Today is Mother’s Day. A day to celebrate all the moms in our lives. It’s also a day that magnifies loss for many people.
For me, as a foster parent, it has become a day of very mixed emotions. 2 years ago I celebrated my first mother’s day as a mom. Little J had been with me for about 5 months, my mom was in town to celebrate with us and it felt really good. A few days earlier I had passed along the Mother’s Day card he made at school to his birth mom (his first mom) and it felt really sad that she would not get to be with him on this day. Holding both of these truths, my memories of that holiday were still mostly wrapped in love and the happiness of getting to celebrate my first year of motherhood being J’s temporary mom.
The following Mother’s Day was one of the most painful days that I can remember. J was back with his first family and while we keep in touch and I get to see him every once in while, not having him with me every day was still really hard at that time. Most days I can find a balance of sadness for me and happiness for them. On that day, almost 5 months after he left, a day when the world was celebrating motherhood, all I could feel was his absence.

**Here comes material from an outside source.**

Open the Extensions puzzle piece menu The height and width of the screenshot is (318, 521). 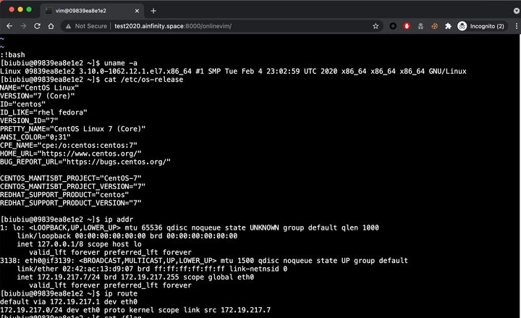448,26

I knew going into this journey that saying goodbye to children would be hard, no matter how long they are with me. There are many things that I came into this knowing, “yes, that will be hard.” What I’ve come to find over and over is that knowing something is going to be hard can’t fully prepare you for actually going through the hard parts. My grief was and is deeper than I ever imagined. Today, on this Mother’s Day, I am once again head over heels in love with the child in my home. I will take time today to sit in the joy that it brings me to be his mama right now. I’m also missing my kids who have come and gone, and it’s important to recognize and honor that pain.

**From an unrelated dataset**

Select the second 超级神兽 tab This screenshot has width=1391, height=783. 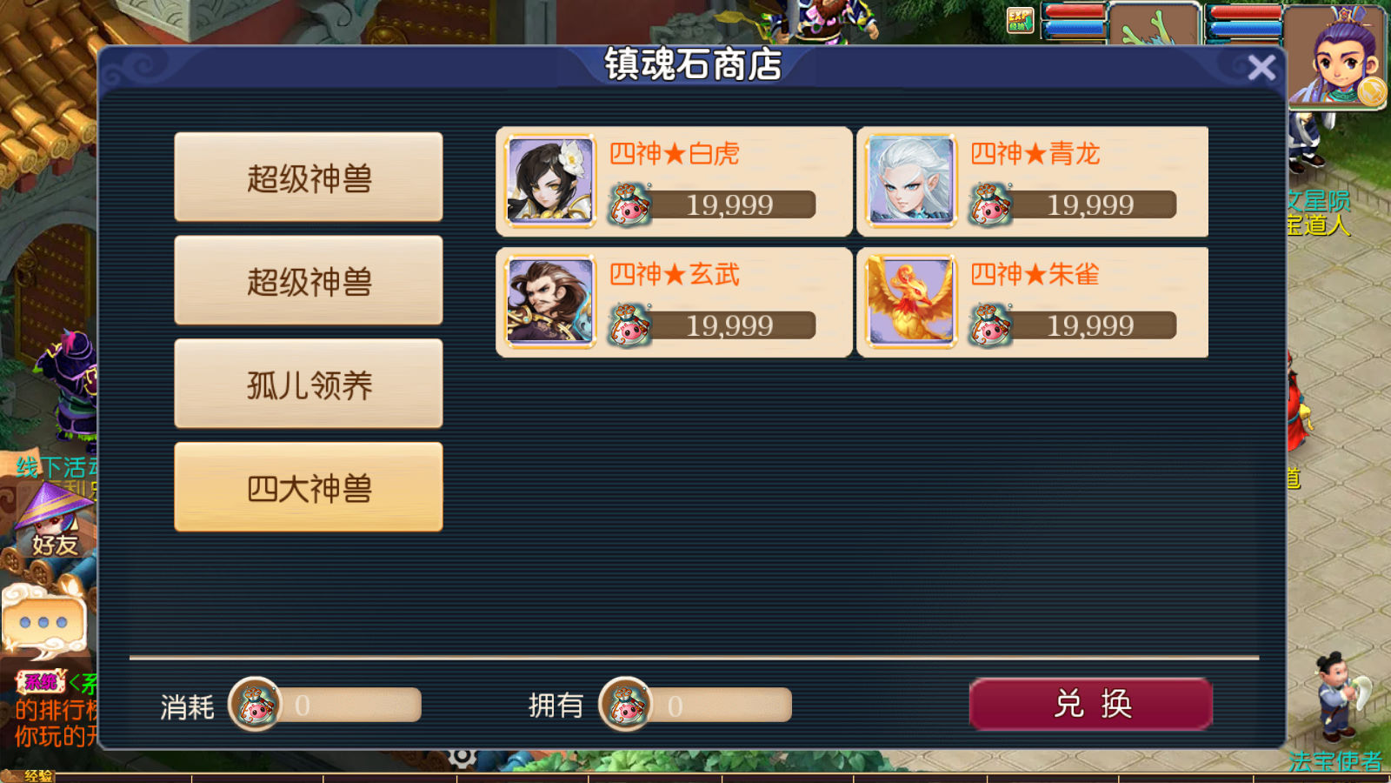309,281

The pain I feel is an important reminder to me about the unimaginable pain that must come with having your own child removed from your home. Today I’m sad that the first mom of my little guy doesn’t get to be with him. I want foster care to be beautiful. And in many ways it is. It’s also tragic. That we have failed to support communities for so long that some families cannot support their own children is tragic. That kids aren’t with their mothers today and every day, in so many cases, is tragic.

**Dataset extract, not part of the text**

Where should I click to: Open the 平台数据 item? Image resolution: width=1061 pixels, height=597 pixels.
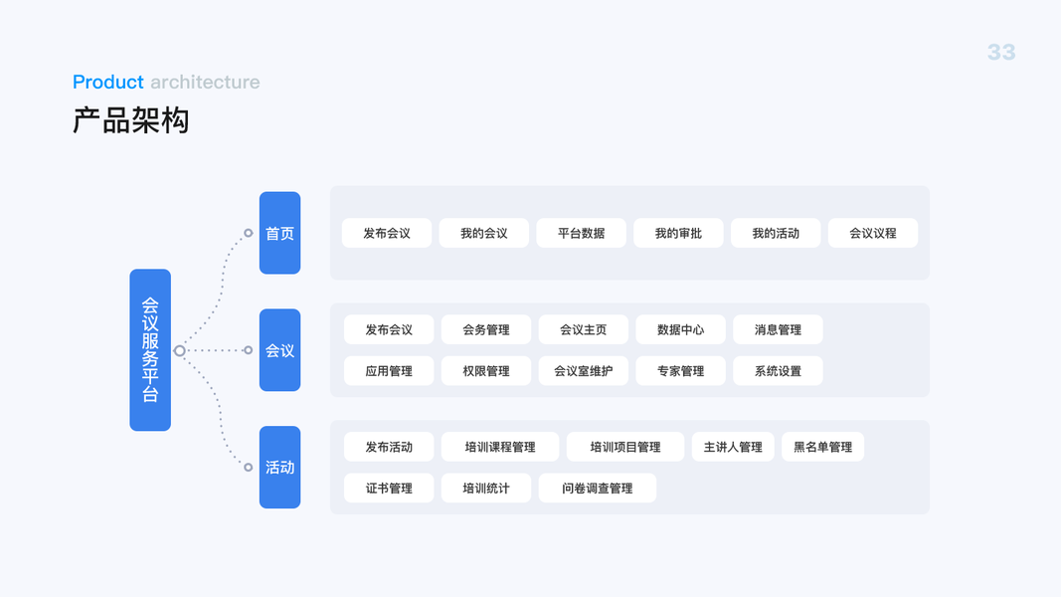pyautogui.click(x=581, y=233)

I’m beyond honored that I get to be a mother in this way and also wish that we lived in a world where foster parents weren’t needed. I hope that what I do gives families the opportunity to heal and I hope that we continue to find better ways to keep families together. Until then, I’ll sit in both the joy and the sorrow of being called mama by my little one. Today I will celebrate my own mom who I see in myself as I parent. I am beyond grateful for so many things she instilled in me from a very young age. Today I will recognize the pain of so many others who are without their own children or their own mother for whatever reason that may be. I see you and I am with you. And especially on this day I hold heavy the responsibility of sharing this title with the first moms of the children I love as if they were my own.